Thanks to some great replies in a previous question, I think I now have a better understanding of GAs, but am still confused on a couple of points. I'll start with one here.
I've been reading around about how a GA algorithm works, and have seen what appear to be conflicting opinions as to what you do at each generation:
Some articles seem to say you pick the two best chromosomes and mate them, using the crossover and mutation rates to produce an offspring. You then replace the chromosome with the lowest fitness with the offspring. That only changes one chromosome per generation, which I would have thought makes for a very slow change overall, and so a slow approach to a solution. Why not do this for (say) the best 50% of the chromosomes, and replace the worst 50% at each generation? I've not seen this suggested.

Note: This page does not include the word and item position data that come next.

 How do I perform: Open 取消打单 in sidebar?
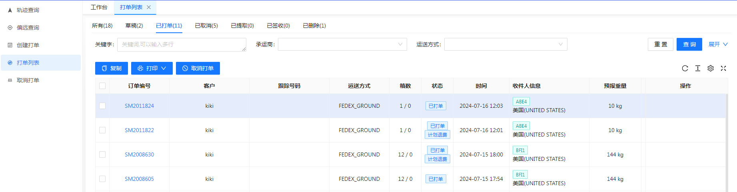28,80
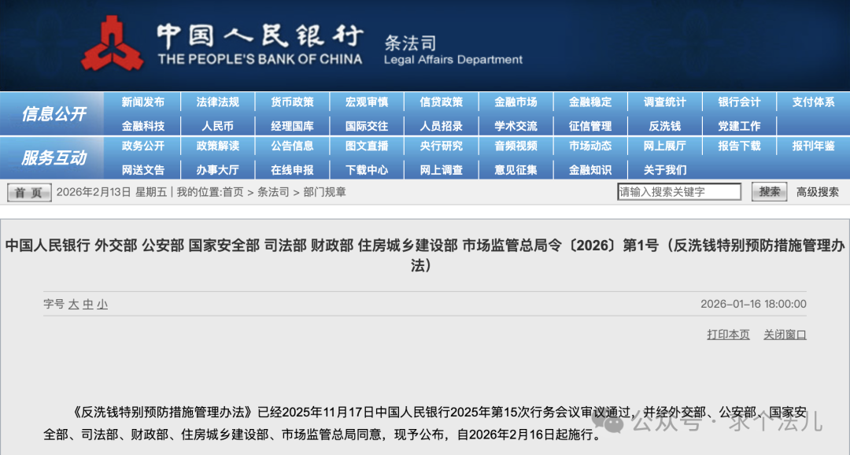Click 打印本页 to print page

click(728, 335)
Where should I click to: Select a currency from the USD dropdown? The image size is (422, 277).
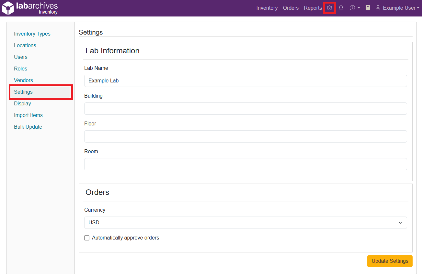[x=245, y=223]
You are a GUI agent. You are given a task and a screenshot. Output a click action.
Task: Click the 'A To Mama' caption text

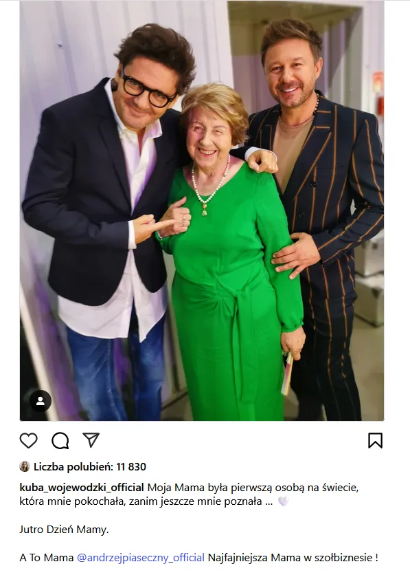point(47,558)
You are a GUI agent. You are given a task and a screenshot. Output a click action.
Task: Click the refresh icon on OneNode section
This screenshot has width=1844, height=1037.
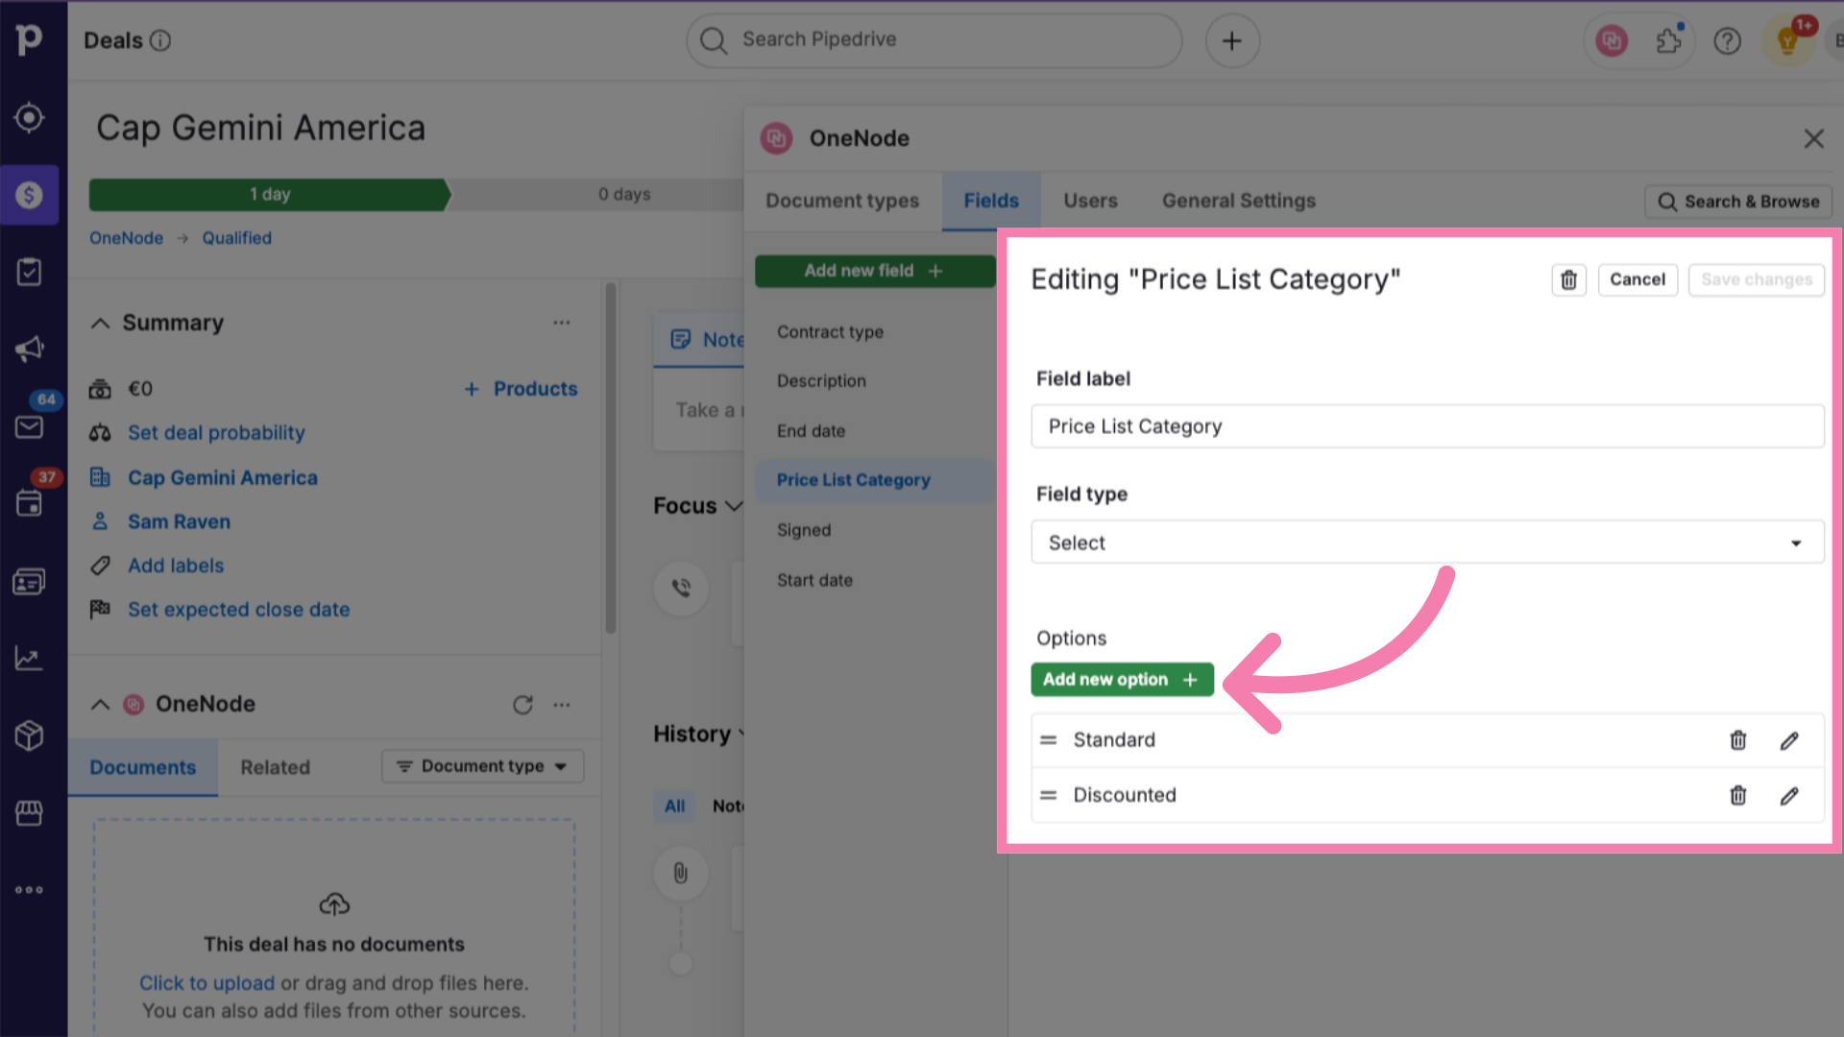[523, 703]
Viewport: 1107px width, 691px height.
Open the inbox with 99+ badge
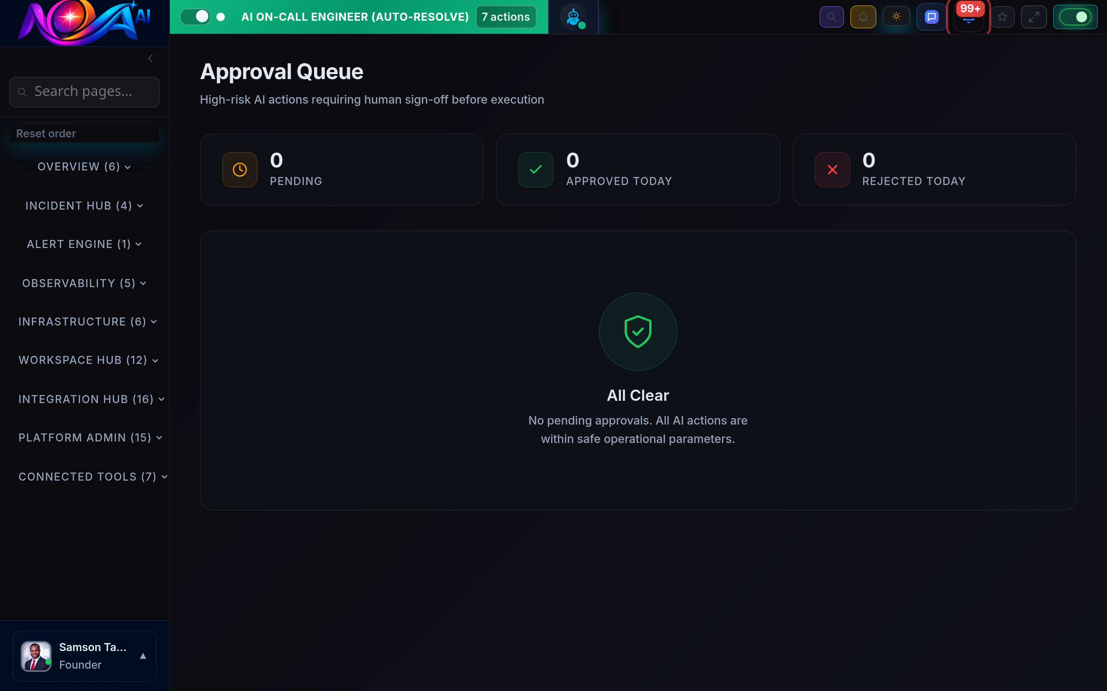[x=968, y=18]
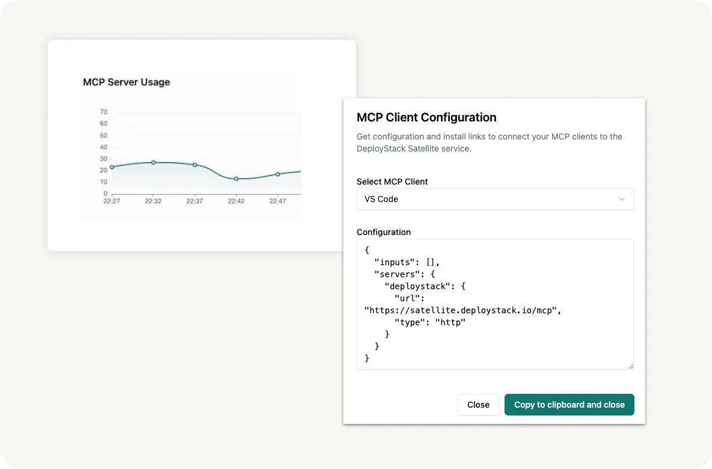
Task: Open the Select MCP Client dropdown
Action: tap(494, 199)
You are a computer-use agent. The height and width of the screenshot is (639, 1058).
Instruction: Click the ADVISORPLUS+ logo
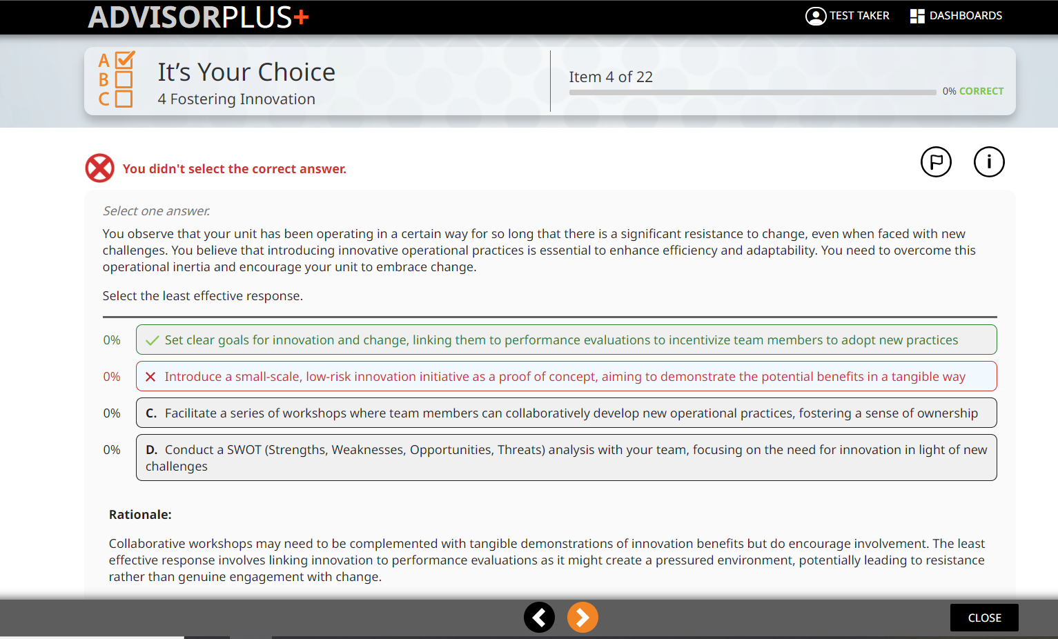(x=198, y=17)
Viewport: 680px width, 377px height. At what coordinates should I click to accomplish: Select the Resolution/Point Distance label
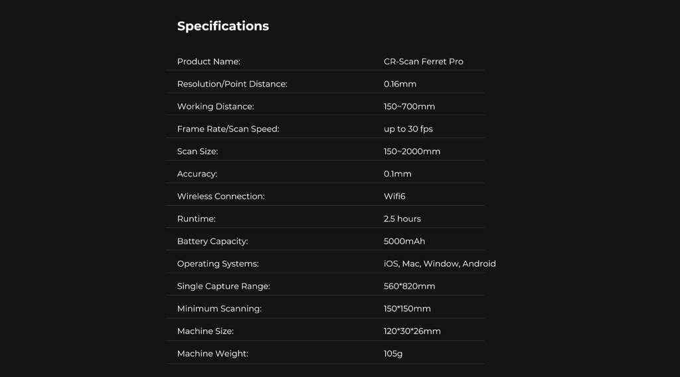pos(232,84)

The other approach I've seen is to pick two chromosomes using some stochastic process, such as a roulette wheel, mate them to produce an offspring, then repeat until you have generated a whole new population. You then throw away the last generation entirely, and replace it with the new population. Whilst this will obvious produce more change per generation than the previous method, it has the (apparent) disadvantage of throwing away the best chromosomes from the previous generation. Granted, we hope that the offspring may be better, but they might not, and even if they are overall, you still throw away what could be even better chromosomes.
Sorry if this is a dumb question, but I haven't seen a clear explanation of this part of the algorithm, and I'm not sure how it's supposed to be done. I wrote my very first GA code last night, which didn't do badly, but didn't perform as well as I'd hoped, and I'm wondering if I am doing this part wrongly.
Thanks for any help you can give.
Edit: Following some of the comments and replies, here is more information about the problem I'm trying to solve. Being really new at this, I've started with the simplest problem I could find, that of finding a string of all 1s. I fix the string length, say 20, and the fitness of any chromosome will be the number of 1s divided by 20.
My first definition of performance was how close it got to the right solution. Given the easy nature of this problem, I know that the right solution is just a string of twenty 1s.
I had a a further play, and found that by increasing the number of chromosomes helped for strings of length up to about 30, but once I got above that, it never really got past a fitness of about 0.8, ie sixteen 1s in the string.
Don't know if that helps. From the comments, it sounds like I just have to keep playing (shame!).
Edit2: Following all the excellent comments, but specifically Delioth's explanation, I tried keeping the 50% of the current population with the highest fitness, and replacing the poorer 50% with new chromosomes bred by roulette wheel selection from the current population. The results were pretty dramatic, with the GA finding the correct solution in around 200 generations, even when I increased the string length significantly. This compares with it not finding it after 10,000 generations before!
I tried playing with the ratio of current chromosomes kept, but found that as long as I kept away from extremes either way, it didn't make a lot of difference.
Thanks to everyone for the help. This has been a great learning experience. I have more questions, so will be back!